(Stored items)
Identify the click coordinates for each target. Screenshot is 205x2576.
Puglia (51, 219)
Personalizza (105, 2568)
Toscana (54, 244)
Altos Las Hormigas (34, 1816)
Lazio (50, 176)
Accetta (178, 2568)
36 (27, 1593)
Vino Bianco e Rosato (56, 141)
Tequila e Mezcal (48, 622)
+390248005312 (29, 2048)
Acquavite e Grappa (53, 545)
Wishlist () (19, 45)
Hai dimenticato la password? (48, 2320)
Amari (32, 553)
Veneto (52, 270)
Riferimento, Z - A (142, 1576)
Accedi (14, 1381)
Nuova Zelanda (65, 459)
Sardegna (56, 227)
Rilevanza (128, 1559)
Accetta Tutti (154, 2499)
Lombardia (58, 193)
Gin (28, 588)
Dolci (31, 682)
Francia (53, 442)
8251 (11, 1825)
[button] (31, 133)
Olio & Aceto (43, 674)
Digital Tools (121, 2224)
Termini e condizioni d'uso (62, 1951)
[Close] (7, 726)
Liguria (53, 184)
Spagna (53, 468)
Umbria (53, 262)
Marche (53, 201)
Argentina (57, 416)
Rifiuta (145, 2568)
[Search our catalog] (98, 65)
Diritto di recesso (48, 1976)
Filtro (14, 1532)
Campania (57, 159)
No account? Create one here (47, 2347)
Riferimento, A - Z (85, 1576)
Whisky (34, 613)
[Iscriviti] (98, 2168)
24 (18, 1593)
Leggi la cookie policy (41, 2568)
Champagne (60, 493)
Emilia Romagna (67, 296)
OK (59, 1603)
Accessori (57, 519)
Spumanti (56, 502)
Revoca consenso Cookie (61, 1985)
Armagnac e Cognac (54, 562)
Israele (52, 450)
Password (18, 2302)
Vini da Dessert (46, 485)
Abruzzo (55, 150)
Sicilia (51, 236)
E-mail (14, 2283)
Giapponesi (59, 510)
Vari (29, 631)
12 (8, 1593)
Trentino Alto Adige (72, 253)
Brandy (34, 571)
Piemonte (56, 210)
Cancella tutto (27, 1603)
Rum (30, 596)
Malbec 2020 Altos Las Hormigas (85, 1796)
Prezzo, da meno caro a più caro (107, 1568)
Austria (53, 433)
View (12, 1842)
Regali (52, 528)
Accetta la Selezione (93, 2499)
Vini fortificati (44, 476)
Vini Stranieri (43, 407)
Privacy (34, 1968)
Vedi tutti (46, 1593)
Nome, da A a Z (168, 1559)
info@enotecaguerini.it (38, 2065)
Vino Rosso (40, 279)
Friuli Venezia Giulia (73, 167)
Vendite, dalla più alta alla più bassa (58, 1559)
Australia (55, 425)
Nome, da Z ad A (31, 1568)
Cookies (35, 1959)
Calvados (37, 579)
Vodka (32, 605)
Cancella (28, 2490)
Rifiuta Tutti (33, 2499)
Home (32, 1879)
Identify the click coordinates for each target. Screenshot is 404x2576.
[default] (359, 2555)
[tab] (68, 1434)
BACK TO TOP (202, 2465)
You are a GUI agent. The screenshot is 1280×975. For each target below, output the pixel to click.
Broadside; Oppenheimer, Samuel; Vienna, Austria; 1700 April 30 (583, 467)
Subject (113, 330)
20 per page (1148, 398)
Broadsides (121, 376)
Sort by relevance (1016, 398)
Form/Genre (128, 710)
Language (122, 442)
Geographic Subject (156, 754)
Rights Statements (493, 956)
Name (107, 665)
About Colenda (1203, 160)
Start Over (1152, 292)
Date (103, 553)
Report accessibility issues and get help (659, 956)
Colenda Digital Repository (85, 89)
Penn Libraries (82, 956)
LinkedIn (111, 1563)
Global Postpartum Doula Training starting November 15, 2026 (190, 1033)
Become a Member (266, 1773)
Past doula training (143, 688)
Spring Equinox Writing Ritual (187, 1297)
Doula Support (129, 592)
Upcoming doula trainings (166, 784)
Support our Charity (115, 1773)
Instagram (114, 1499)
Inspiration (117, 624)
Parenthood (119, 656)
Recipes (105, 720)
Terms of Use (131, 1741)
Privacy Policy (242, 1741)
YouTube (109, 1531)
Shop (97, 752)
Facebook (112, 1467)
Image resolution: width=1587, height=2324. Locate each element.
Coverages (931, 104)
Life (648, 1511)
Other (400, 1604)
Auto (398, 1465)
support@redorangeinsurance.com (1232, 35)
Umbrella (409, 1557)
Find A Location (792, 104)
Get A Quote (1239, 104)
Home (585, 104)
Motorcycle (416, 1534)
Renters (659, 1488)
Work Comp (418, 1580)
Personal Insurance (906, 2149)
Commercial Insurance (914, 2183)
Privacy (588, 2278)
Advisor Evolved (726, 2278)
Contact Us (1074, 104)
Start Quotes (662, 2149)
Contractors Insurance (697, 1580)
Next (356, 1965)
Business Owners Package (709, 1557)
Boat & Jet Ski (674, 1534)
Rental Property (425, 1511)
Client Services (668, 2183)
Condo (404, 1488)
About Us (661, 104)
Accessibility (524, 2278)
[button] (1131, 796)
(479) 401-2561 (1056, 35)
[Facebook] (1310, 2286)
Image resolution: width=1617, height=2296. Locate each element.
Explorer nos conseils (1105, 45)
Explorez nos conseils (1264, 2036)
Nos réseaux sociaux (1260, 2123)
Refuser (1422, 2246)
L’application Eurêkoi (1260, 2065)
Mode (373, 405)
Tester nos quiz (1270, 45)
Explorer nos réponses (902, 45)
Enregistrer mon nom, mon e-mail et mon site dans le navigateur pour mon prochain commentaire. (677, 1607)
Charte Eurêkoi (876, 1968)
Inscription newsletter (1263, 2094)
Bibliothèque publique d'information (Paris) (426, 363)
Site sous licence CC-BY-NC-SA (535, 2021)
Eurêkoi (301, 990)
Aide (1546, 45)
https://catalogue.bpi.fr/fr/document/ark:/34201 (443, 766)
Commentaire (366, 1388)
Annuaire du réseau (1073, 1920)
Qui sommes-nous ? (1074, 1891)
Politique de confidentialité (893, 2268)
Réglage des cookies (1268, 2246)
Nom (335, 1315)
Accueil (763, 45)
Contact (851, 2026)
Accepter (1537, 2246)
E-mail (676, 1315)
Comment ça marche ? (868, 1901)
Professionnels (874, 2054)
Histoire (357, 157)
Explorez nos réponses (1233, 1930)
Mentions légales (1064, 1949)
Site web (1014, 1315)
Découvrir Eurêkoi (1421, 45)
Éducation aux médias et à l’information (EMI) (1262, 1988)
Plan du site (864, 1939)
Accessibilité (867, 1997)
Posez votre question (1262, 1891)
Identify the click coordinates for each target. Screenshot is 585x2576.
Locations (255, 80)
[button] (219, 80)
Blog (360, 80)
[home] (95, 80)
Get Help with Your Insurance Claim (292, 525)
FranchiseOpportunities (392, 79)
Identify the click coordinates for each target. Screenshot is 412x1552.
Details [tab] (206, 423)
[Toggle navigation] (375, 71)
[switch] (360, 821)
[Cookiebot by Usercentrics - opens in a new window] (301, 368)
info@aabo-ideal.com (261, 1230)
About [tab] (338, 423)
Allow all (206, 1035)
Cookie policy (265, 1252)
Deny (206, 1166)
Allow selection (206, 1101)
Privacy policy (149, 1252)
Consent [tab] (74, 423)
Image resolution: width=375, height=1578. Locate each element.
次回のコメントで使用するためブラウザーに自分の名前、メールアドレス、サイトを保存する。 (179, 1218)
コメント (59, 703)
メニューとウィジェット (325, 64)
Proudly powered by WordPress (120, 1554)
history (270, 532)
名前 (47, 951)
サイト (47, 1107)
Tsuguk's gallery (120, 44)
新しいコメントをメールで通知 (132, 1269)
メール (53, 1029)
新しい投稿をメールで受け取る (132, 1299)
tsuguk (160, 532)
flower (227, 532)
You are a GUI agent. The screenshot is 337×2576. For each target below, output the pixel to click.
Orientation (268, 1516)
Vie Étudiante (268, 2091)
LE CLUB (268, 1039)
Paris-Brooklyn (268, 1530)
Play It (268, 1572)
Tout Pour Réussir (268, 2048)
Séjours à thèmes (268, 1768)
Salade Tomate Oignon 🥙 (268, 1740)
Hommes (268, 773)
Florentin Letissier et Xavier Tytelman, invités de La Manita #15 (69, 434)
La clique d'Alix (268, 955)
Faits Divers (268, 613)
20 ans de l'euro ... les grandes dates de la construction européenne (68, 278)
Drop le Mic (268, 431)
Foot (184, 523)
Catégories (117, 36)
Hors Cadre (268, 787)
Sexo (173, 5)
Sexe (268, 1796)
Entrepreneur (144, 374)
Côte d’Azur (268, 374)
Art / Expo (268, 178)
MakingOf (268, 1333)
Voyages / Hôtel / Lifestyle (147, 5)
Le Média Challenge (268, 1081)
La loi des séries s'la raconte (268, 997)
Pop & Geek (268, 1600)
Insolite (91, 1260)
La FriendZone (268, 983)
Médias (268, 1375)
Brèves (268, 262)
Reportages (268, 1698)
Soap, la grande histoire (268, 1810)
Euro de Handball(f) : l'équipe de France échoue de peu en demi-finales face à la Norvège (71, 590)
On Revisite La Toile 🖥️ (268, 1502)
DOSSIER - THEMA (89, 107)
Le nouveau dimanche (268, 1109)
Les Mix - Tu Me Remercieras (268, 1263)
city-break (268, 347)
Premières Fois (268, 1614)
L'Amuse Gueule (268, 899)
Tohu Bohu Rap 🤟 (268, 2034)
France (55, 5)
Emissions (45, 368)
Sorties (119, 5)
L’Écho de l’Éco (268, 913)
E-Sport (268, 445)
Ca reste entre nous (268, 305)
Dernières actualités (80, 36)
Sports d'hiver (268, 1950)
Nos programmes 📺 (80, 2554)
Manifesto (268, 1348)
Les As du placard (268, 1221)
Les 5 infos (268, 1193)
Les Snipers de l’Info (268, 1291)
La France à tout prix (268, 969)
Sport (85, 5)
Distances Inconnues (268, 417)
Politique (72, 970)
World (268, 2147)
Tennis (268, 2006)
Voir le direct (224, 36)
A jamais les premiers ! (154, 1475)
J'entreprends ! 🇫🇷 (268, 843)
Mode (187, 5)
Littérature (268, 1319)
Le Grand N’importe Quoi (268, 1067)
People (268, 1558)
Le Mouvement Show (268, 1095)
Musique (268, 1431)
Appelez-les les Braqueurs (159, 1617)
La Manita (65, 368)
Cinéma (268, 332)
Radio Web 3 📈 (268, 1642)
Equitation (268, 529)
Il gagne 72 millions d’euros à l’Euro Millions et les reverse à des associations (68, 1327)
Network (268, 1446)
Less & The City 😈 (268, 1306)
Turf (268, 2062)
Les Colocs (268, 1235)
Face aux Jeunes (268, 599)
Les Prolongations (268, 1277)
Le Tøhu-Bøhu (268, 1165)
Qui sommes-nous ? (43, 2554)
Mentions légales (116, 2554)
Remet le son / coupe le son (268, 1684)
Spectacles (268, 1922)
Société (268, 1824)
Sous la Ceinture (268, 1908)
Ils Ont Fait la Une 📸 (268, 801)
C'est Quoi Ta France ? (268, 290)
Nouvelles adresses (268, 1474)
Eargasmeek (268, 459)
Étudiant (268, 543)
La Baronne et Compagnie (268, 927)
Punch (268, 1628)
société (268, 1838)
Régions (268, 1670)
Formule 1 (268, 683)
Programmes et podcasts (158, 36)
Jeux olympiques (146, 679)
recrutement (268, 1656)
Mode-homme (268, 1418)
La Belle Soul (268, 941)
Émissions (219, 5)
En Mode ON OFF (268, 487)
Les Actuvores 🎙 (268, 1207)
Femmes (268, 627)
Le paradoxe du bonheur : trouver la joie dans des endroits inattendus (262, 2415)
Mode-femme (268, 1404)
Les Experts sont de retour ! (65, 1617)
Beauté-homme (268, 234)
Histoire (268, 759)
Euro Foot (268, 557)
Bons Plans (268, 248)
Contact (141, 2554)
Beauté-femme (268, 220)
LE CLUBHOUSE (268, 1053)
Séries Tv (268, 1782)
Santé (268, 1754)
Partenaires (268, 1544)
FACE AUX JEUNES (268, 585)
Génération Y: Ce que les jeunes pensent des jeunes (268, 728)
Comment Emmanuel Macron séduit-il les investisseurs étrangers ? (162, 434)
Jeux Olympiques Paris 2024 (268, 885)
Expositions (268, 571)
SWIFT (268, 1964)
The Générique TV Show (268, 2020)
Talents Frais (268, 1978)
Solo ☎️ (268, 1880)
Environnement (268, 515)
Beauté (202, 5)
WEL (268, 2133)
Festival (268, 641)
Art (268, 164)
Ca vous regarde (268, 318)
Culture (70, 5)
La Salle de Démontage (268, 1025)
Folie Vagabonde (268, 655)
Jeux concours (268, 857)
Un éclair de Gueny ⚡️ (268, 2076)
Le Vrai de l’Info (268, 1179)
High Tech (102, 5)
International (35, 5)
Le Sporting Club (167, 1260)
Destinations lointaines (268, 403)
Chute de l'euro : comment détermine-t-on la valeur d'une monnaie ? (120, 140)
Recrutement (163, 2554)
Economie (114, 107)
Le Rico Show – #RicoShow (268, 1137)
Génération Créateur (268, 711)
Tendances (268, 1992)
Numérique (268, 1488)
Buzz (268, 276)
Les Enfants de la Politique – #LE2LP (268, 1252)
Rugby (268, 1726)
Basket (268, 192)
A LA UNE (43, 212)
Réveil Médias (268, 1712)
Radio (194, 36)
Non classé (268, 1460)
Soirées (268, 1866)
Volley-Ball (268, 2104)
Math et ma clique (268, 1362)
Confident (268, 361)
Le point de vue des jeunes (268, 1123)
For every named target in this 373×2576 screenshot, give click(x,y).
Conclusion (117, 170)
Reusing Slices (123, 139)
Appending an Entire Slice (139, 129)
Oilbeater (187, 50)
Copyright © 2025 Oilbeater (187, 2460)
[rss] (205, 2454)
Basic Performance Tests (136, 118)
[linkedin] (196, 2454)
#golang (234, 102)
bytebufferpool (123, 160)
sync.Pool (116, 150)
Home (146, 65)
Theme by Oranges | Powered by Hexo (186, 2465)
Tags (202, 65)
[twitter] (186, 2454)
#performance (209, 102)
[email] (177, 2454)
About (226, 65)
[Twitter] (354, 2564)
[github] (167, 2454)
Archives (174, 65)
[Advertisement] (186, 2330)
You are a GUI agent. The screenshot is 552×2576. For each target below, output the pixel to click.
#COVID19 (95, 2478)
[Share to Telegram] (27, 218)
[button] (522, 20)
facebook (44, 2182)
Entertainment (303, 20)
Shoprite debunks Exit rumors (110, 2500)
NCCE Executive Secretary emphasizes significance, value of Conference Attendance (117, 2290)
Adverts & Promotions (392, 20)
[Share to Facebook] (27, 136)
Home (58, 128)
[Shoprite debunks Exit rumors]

▶ Work instruction:
Once you find the line containing "Digital Tools (121, 2224)", stop: reproduce exactly that line and every line of the data before it, and nothing else.

▶ Task output:
Identify the click coordinates for each target. Screenshot is 205x2576.
Puglia (51, 219)
Personalizza (105, 2568)
Toscana (54, 244)
Altos Las Hormigas (34, 1816)
Lazio (50, 176)
Accetta (178, 2568)
36 (27, 1593)
Vino Bianco e Rosato (56, 141)
Tequila e Mezcal (48, 622)
+390248005312 (29, 2048)
Acquavite e Grappa (53, 545)
Wishlist () (19, 45)
Hai dimenticato la password? (48, 2320)
Amari (32, 553)
Veneto (52, 270)
Riferimento, Z - A (142, 1576)
Accedi (14, 1381)
Nuova Zelanda (65, 459)
Sardegna (56, 227)
Rilevanza (128, 1559)
Accetta Tutti (154, 2499)
Lombardia (58, 193)
Gin (28, 588)
Dolci (31, 682)
Francia (53, 442)
8251 (11, 1825)
[button] (31, 133)
Olio & Aceto (43, 674)
Digital Tools (121, 2224)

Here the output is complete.